Figure 3.

Current model of multi-target protective effects of carnosic acid (CA) at the interface of mitochondrial dysfunction, neuroinflammation, and neurodegeneration. Upon stressful conditions, including oxidative injury, accumulation of altered/misfolded proteins, and inflammatory stimuli, mitochondria are impaired with ensuing release of mitochondrial-derived DAMPs (mtDAMPs) such as ROS, Ca²⁺, oxidized mtDNA, cardiolipin, ATP, and transcription factor A mitochondria (TFAM).

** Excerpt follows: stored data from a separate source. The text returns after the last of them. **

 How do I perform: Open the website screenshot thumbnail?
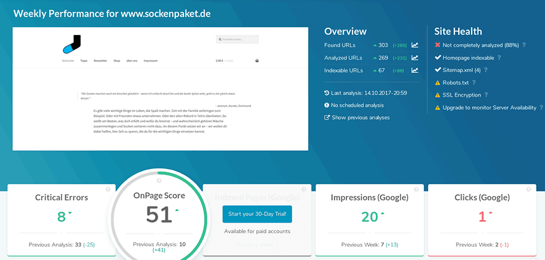pos(161,89)
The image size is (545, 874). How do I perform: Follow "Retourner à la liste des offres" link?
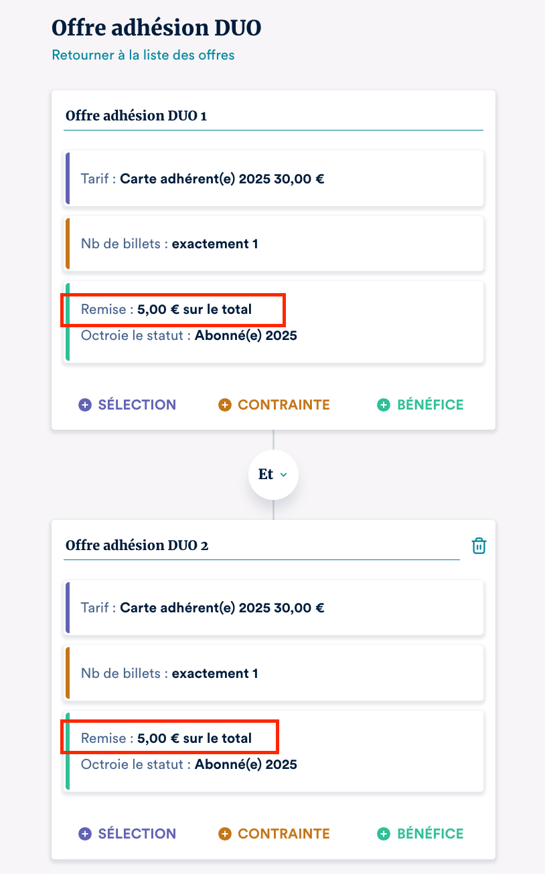pos(143,55)

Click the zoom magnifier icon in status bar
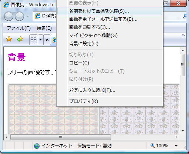(x=153, y=145)
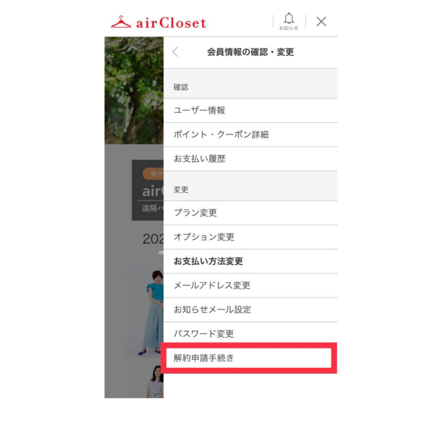Open オプション変更
This screenshot has width=428, height=428.
(x=250, y=237)
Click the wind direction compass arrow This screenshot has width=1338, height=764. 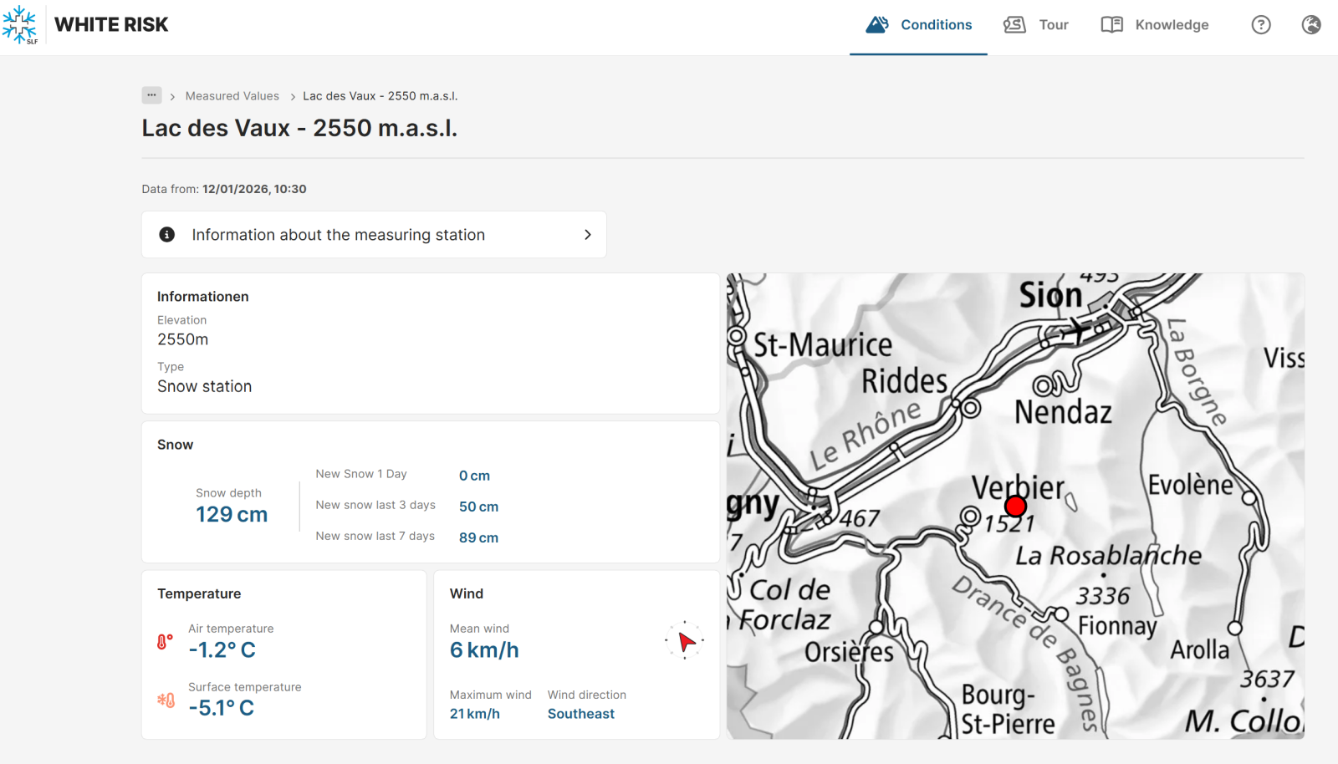click(685, 641)

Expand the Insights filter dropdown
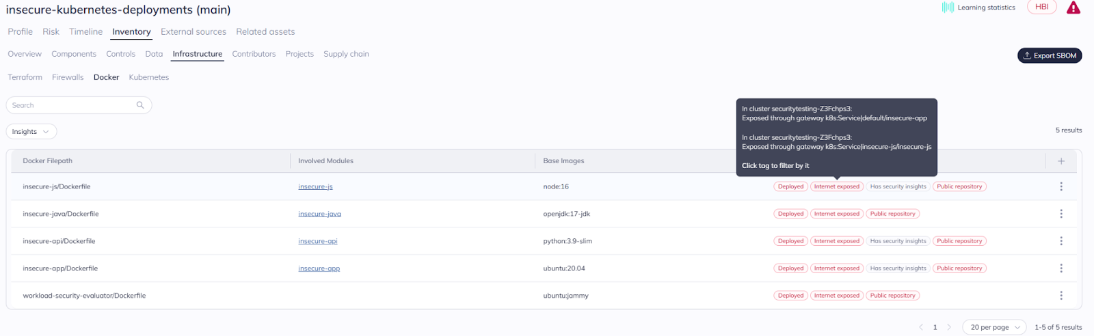[x=31, y=132]
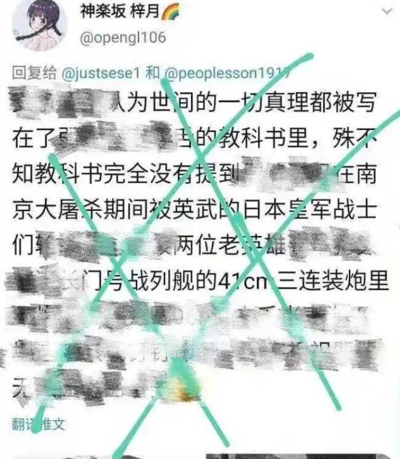Open the @opengl106 handle
The height and width of the screenshot is (459, 400).
[123, 38]

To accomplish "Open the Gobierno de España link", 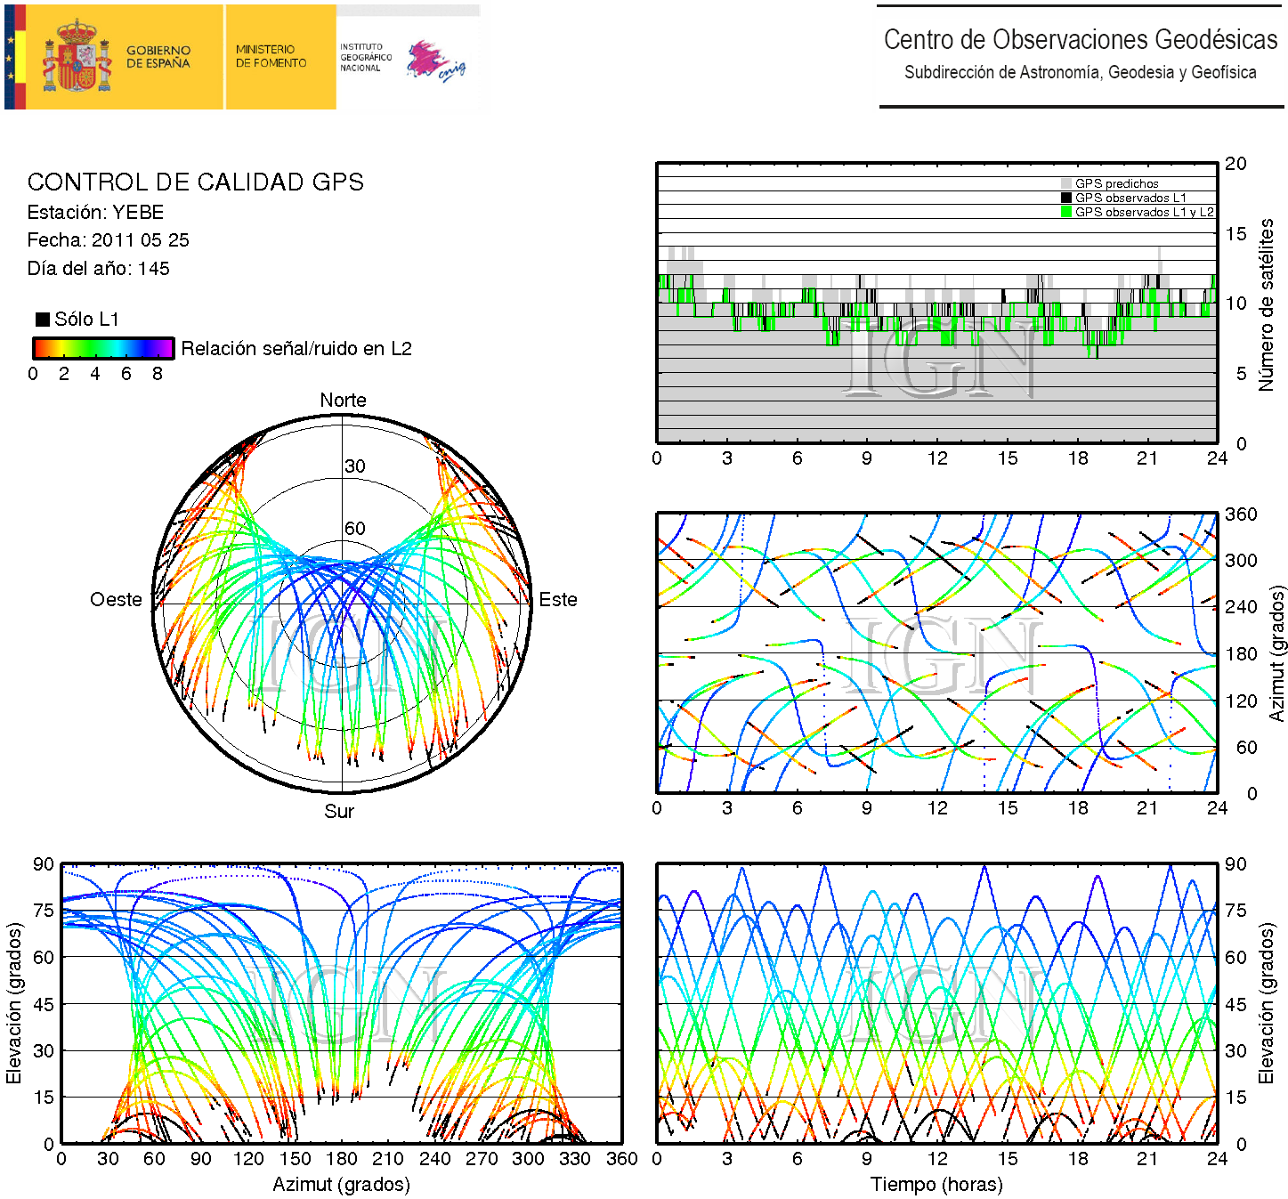I will coord(158,57).
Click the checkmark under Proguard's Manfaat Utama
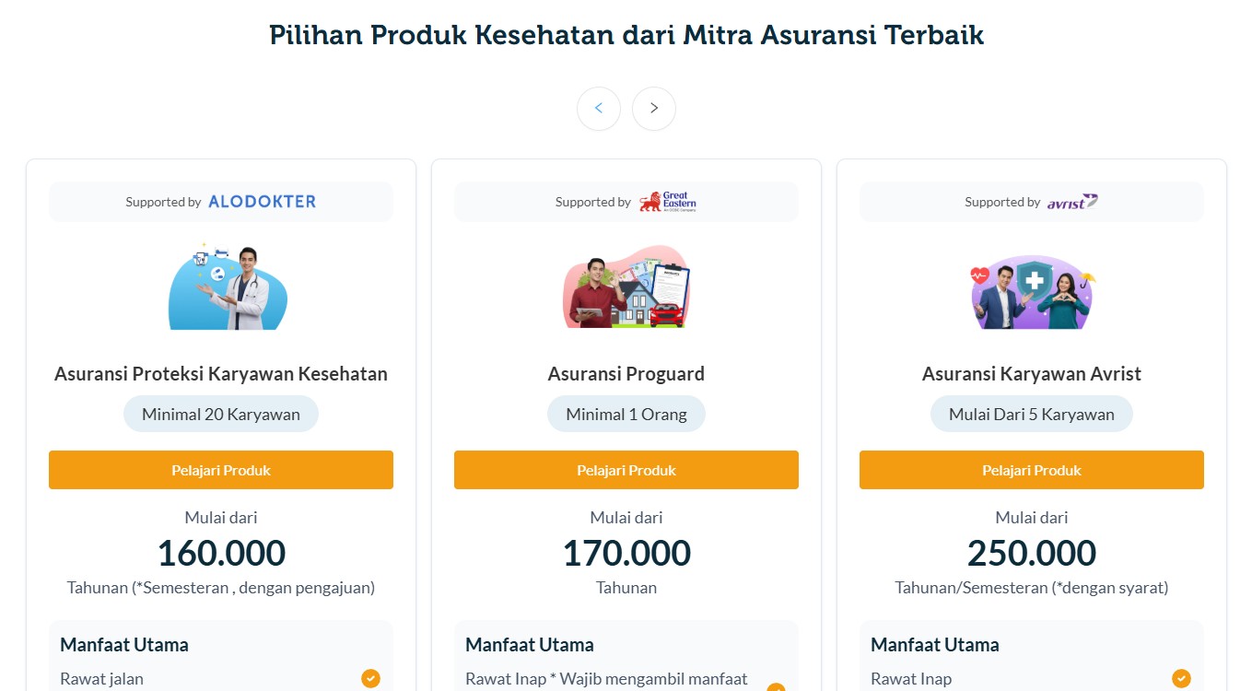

In surrounding neurons and glial cells, mtDAMPs bind to TLR9, purinergic P2X7 receptor, RAGE, and TLR, promoting further mitochondrial damage and triggering pro-inflammatory, pro-apoptotic cascades that contribute to exacerbation of proinflammatory microglial activation, with the consequent degeneration of dopaminergic neurons. CA provides neuroprotective effects, decreasing oxidative stress by upregulating antioxidant defence, reducing the expression of proinflammatory cytokines via inhibiting the NFκB pathway and/or NLRP3 inflammasome activation, and preserving mitochondrial function. Therefore, Keap1 degradation and Nrf2/HO-1/NQO1 signalling pathway activation, upregulation of the PINK1/parkin pathway, and modulation of the PARIS/PGC-1α axis contribute to counteracting oxidative stress and energy imbalance, as well as mitochondrial disruption by promoting mitophagy, mitobiogenesis, mitochondrial fusion, and UPS machinery. Additionally, CA decreases the CEBPβ–NFκB interaction and reduces Aβ aggregation/deposition by inactivating the amyloidogenic proteolytic pathway of amyloid precursor protein (APP).